Der arabische Name Mahdī bedeutet „der Rechtgeleitete“. In der Bedeutung des Erlösers tauchte der Name bereits im 7. Jahrhundert während der Errichtung des Gegenkalifats in Mekka auf. Jener Mahdī entspricht allerdings nicht dem Imam Mahdī der Zwölferschiiten heute. Die Zwölferschiiten oder Imamiten führen ihren Mahdī auf den elften Imam Ḥasan al-ʿAskarī zurück, wodurch er in direkter Genealogie zum Propheten Muḥammad steht. Aber auch die sunnitische Theologie kennt einen Erlöser mit dem Namen Mahdī, der zu gegebener Zeit die Gerechtigkeit auf der Welt herstellen soll. Im Gegensatz zur schiitischen Sichtweise weist die sunnitische den Mahdī den Nachkommen Ḥasans Ibn ʿAlī Ibn Abi Ṭālib zu und damit dem Sohn des Imam und vierten Kalifen ʿAlī.

Die Schiiten hingegen gehen davon aus, dass er vonḤasans Bruder Ḥusayn Ibn ʿAlī Ibn Abi Ṭālib abstammt. Dieser Aspekt ist für die schiitische Lehre zentral, da sie die Führung der Muslime nur durch die Herrschaft der Nachkommen des Propheten Muḥammads akzeptieren und damit jede andere Führung als illegitim betrachten.

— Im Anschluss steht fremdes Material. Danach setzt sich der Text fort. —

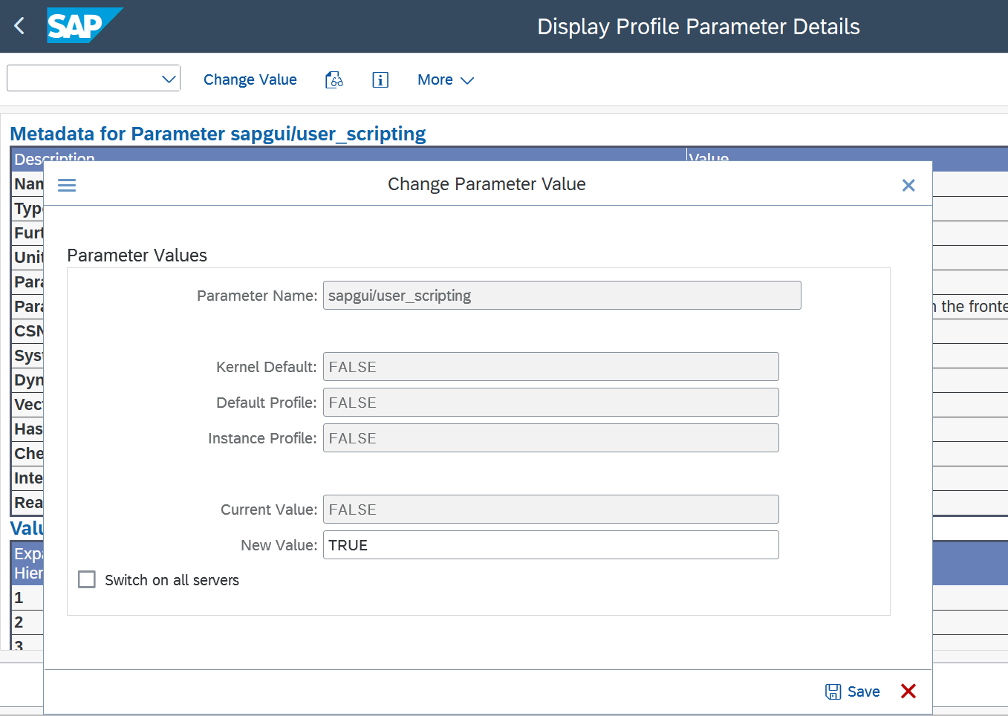Click the back arrow icon
Screen dimensions: 1008x716
(19, 26)
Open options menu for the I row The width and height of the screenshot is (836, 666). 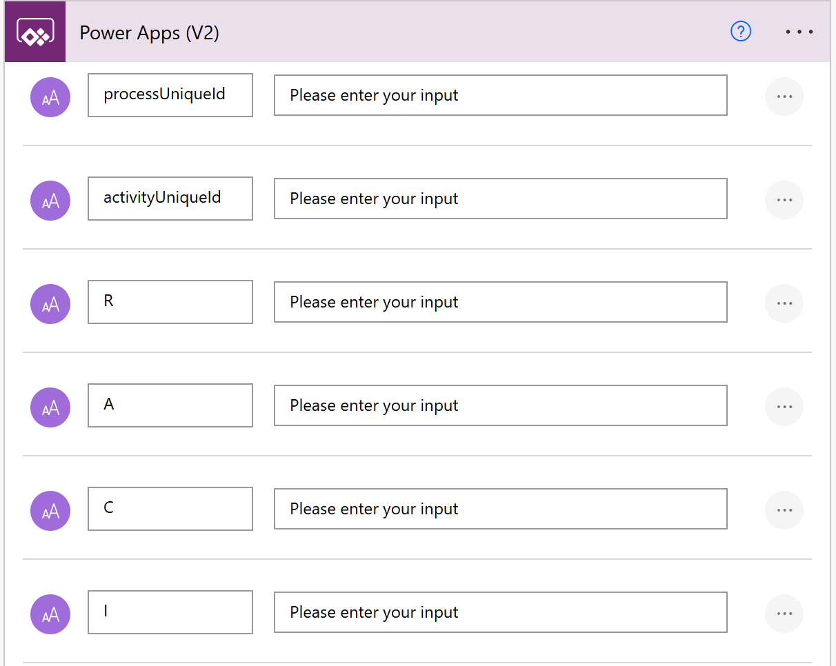tap(784, 614)
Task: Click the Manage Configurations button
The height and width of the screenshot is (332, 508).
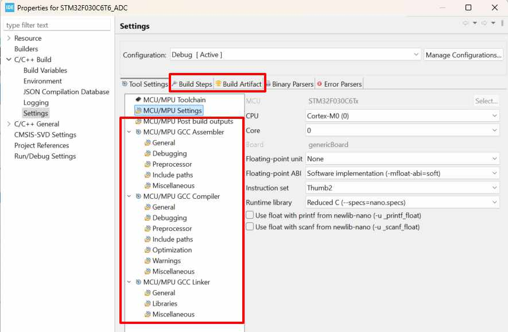Action: tap(463, 55)

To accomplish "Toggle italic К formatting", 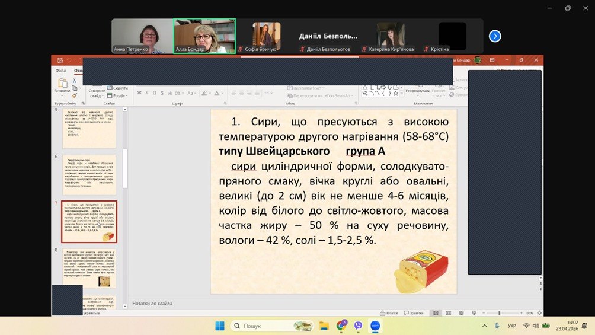I will point(148,93).
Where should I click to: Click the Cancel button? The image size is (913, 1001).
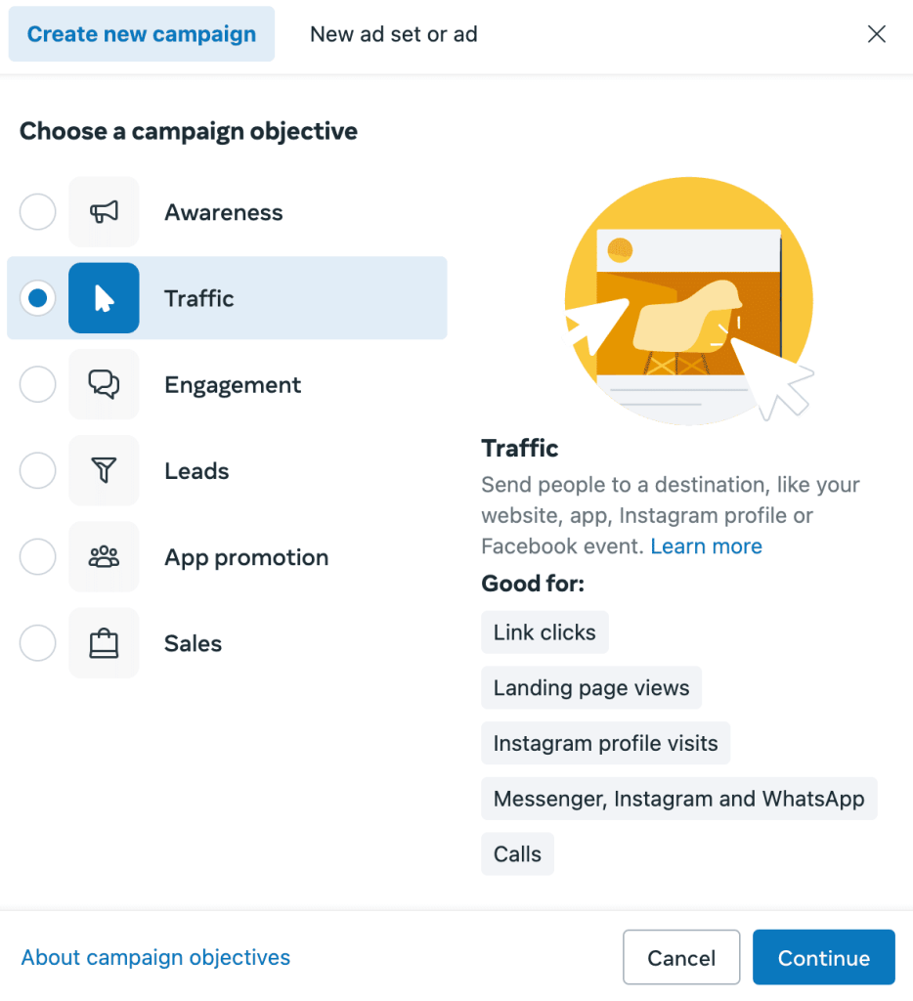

Einen weiteren Bestandteil der schiitischen Lehre stellt die Erwartung des Mahdī dar. Demnach kann die Erde nicht ohne religiöse Führung bestehen. Ein Imam ist für den Bestand des Wahrheitsgehaltes der Offenbarung wichtig, aber ebenso für die Leitung der muslimischen Gemeinde. Umso schwieriger stellte sich die Situation der schiitischen Gelehrten dar, als sie sich mit der Tatsache konfrontiert sahen, dass niemand Kontakt zu ihrem Imam hatte. Nun war es an ihnen, die schiitische Lehre in Hinblick auf die Lehre der Verborgenheit auszuarbeiten.

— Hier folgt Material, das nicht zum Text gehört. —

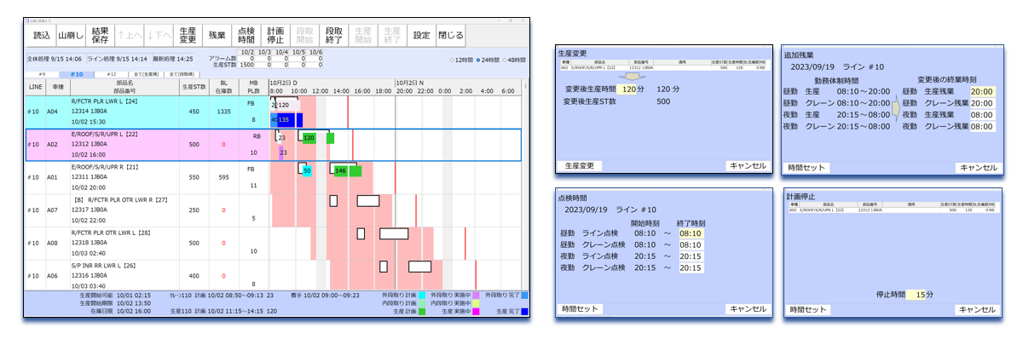
Task: Click the 残業 toolbar button
Action: 218,36
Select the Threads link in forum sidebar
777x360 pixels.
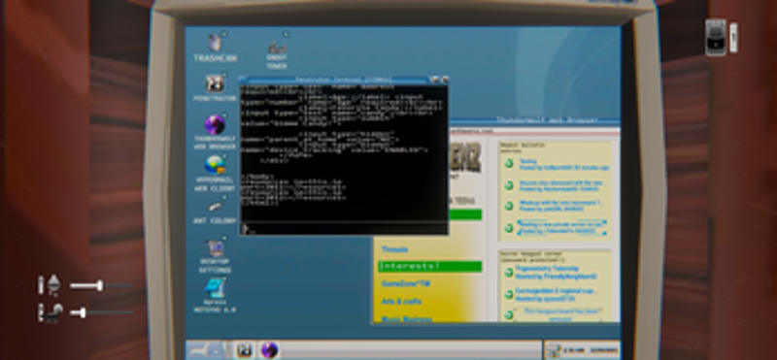[x=394, y=249]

Die Abwesenheit des Mahdī und ihre Problematik

Die schiitische Lehre teilt die Abwesenheit des zwölften Imams in eine kleine und eine große Verborgenheit, die damit beginnt, dass keine Stellvertreter für den Imam mehr benannt werden. Der Imam wurde in der Zeit der kleinen Verborgenheit durch vier gläubige Männer in religiösen Angelegenheiten vertreten. Seitdem der letzte von ihnen keinen Stellvertreter mehr ernennen sollte, befindet sich der zwölfte Imam in der großen Verborgenheit. Keiner weiß, wo er sich aufhält und wann er erscheinen wird. Diese Tatsache, aber auch die Stilllegung der Herrschaft stellen die Schiiten bis heute vor Schwierigkeiten.

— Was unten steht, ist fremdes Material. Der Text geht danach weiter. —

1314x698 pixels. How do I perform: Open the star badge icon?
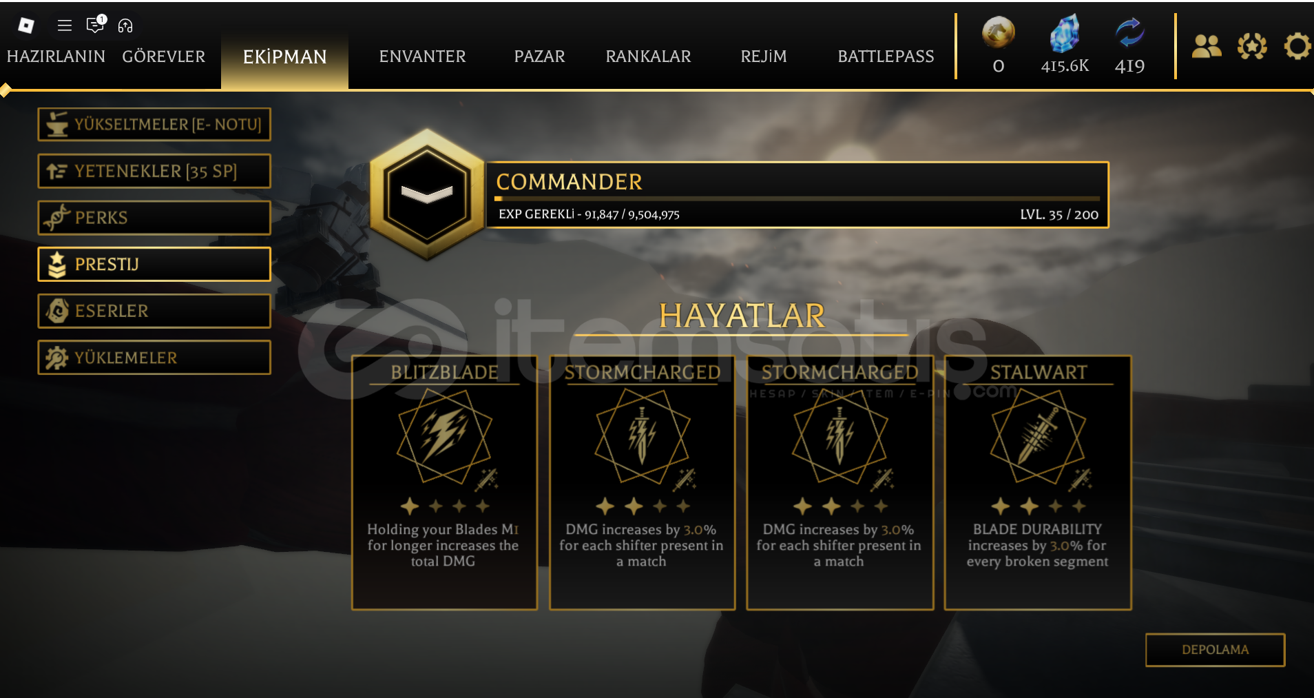point(1252,46)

Gemäß des schiitischen Verständnisses ist nämlich eine andere Herrschaft als durch die zwölf Imame aus der Nachkommenschaft des Propheten als illegitim zu betrachten. Da ihr letzter Imam jedoch nicht anwesend ist und somit nicht zur Herrschaft imstande ist, stellt sich für die Schiiten die Frage nach der Führung der Muslime. Nicht nur Khomeini hat sich im Zuge der islamisch-iranischen Revolution im Jahre 1979 damit beschäftigt und eine Lösung für sich und sein Land gefunden, indem er die Theorie der „Herrschaft des Rechtsgelehrten“ (persisch: velāyet-e faqīh) herausgearbeitet und im Iran durchgesetzt hat.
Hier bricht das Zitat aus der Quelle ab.